Finding skilled welders is an industry-wide challenge, causing AAR to rethink the answer with a public-private partnership with Goldsboro, N.C.’s Wayne Community College. Working in partnership, the two have designed an eight-week welding certificate program to address a shortage of welders at AAR Mobility Systems. A spokesman for the company said it typically takes a year to earn a welding diploma at Wayne. Under the customized curriculum, incumbent workers from AAR who complete the course can test for their welding certificate and immediately increase their salaries by as much as $4.50 per hour.
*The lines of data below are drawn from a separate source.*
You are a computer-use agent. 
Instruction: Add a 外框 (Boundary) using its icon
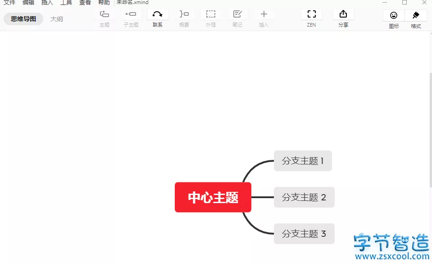(x=210, y=18)
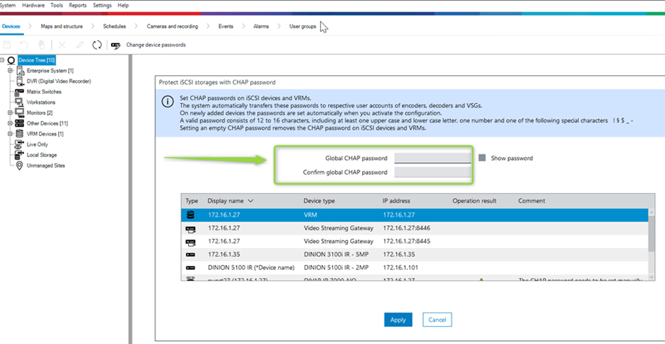665x344 pixels.
Task: Click the Unmanaged Sites pin icon
Action: (x=19, y=165)
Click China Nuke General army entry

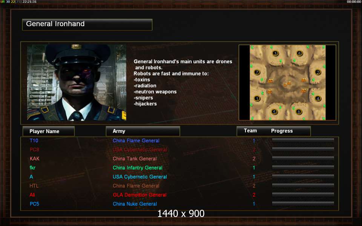pyautogui.click(x=135, y=204)
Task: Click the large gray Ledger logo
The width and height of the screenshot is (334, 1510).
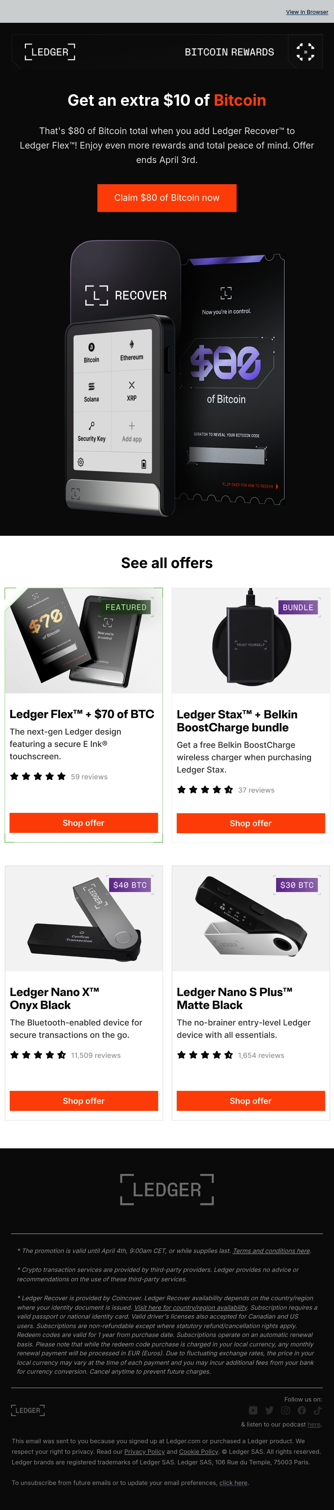Action: pos(167,1189)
Wayne recently added daytime classes to accommodate AAR employees who work nights, so students earn a paycheck while they learn. Six AAR employees have completed the program and two have gone on to earn their one-year welding diploma from Wayne. The fast-track welding curriculum is also available to non-AAR employees through Wayne Community College’s adult continuing education initiatives. Most recently, AAR worked with local industries and the college to develop an introduction to manufacturing course designed to prepare students for manufacturing careers.
“The fast-track program is helping us to build a pipeline of talent and provides employees in lower-skilled positions, such as grinders, a clear pathway to advancement to mid-skills jobs,” said Kevin Johnson, training specialist for AAR. “Across middle America, AAR is providing leadership to solve hiring challenges related to profound skills gaps in manufacturing and aerospace.”
AAR also partners with educators, nonprofits and industry associations in Miami; Indianapolis; Hot Springs, Ark.; and Oklahoma City to align curricula with industry standards.
“As people move up to welding, we’ll have to hire more grinders,” Johnson said. “This creates career paths and will open up opportunities for our other manufacturing employees.”